Юрий Визбор - Том 2. Проза и драматургия
— Помнишь, у Межирова? «Мы под Колпино скопом стоим, артиллерия бьет по своим»?
— Эй, салаги, кончай трёкать! — сказал кто-то.
Все увлечены. Как там дела идут у Андреева с этой блондинкой? Эх, Бернес все расстроил, трепач! Прижилевский носом пошмыргивает. Вайнер тоже волнуется, льет с него, как из водопроводного крана. А Миша Дербин глаза открыл широко, в них экран горит белыми точками, наши там с немцами бьются. А немцев много! Стрекочет, стрекочет аппарат для узкой пленки «Украина». Бьются наши с немцами. А у Бернеса уже патроны кончаются, и второго номера, пулеметчика симпатичного, убило. А немцы все прут и прут. Много их легло на подступах к бернесовскому доту, а они все лезут да лезут. Сапоги ихние по лужам прямо на Бернеса. Прямо на нас с тобой. Прямо на Россию! Что же будет? И музыка такая играет — ну душу разрывает! И пулемет замолчал! Эх, патронов бы сейчас Бернесу! Как же он?..
— По фашистам — огонь! — заорал кто-то около моего уха.
— Миша!!!
Поздно. Щелкнул предохранитель, и Миша Дербин врезал по немцам из своего автомата. С грохотом и криками посыпались на пол зрители, истошно заорал зал, дыму порохового полно. Зажгли свет, загудели соседние роты, повалил народ. Сержант Винокуров отнял у Миши автомат, замахнулся, да не ударил. Потому что увидел, как сильно плакал Миша Дербин оттого, что у Бернеса кончились патроны.

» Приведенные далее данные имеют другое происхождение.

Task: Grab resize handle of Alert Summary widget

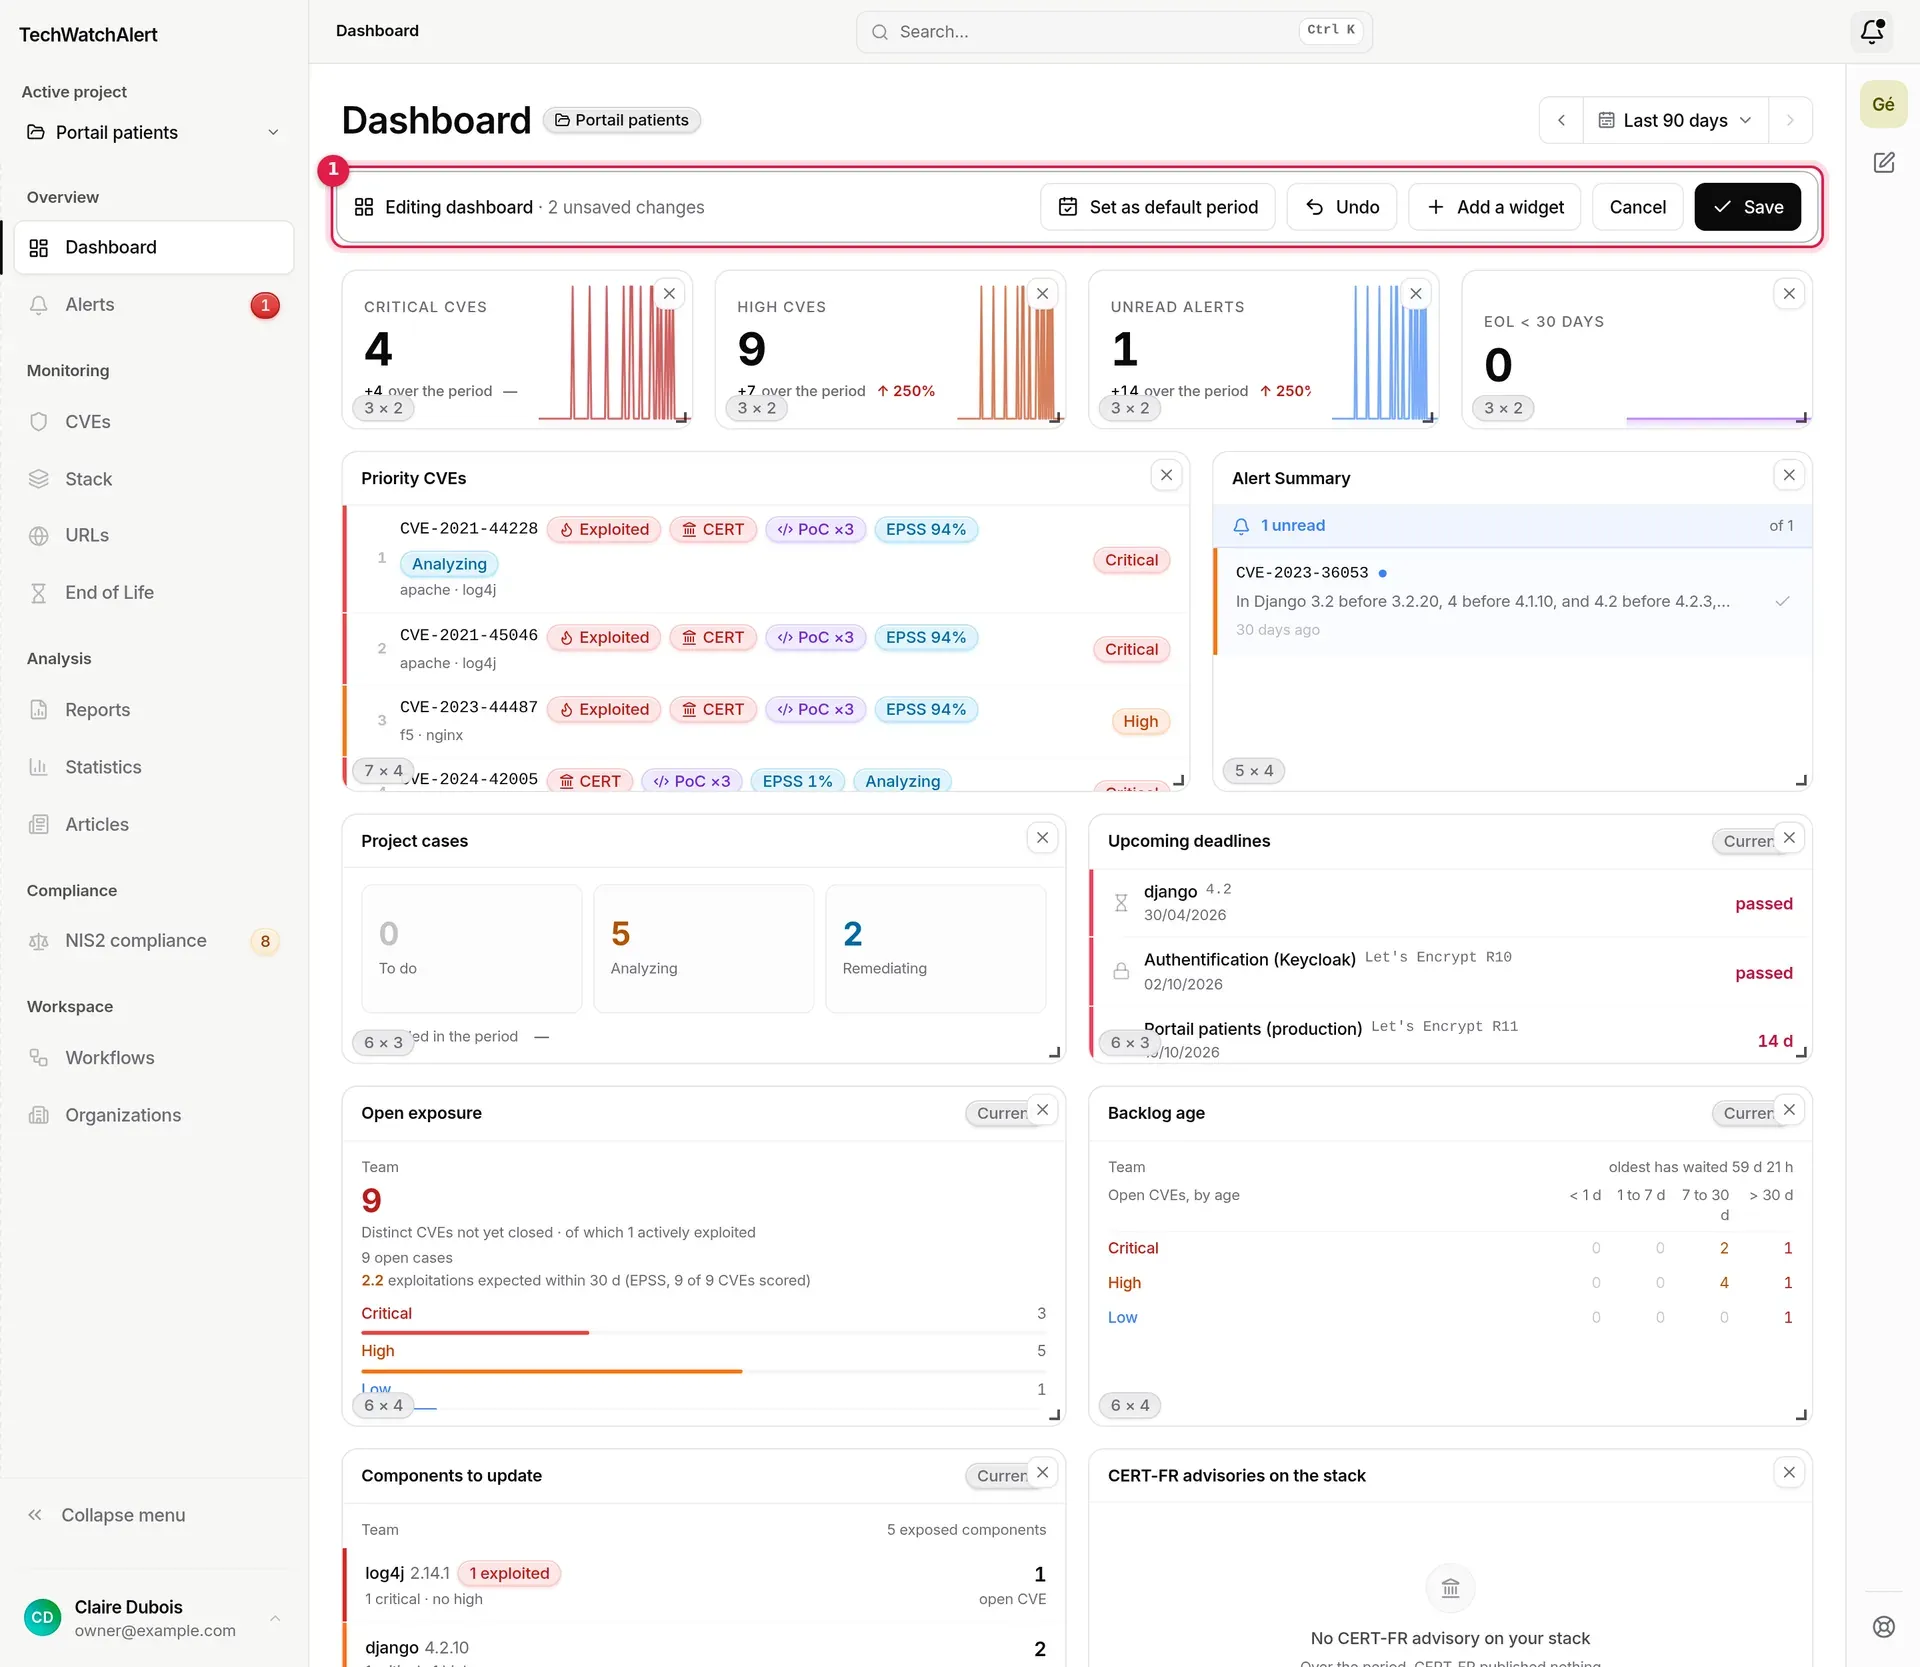Action: (1801, 780)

Никого не убило, не ранило, только штукатуркой первые ряды поцарапало да нам, стоявшим рядом, стреляными гильзами, вылетавшими из автомата, досталось…
Шапка ротного
Ох, учения, зима, март проклятый! Морозяка собачий, валенки, слава Богу, сухие, аккумуляторы в инее, радиостанция — как тюрьма страшная. Холод лютый там, аж подумать — тоска, что от костра, где хоть повеселей, да в машину, на радиостанцию! Две телогрейки на мерзлый железный пол, под валенки; на спину тулуп да еще чего-нибудь давай накидывай. И оставайся там всю ночь с корреспондентом работать в направлении или кукуй в сети, пока тебя главная станция не вызовет. А до этого — молчок! — чтобы и носу в эфир не совал! Антенну настраиваешь — и то по фальшивой приставке, чтобы в эфир ни звука не прошло. Нельзя. Не положено. Где тут есть Рыбин — военная тайна! Потому что радиомаскировку соблюдаем.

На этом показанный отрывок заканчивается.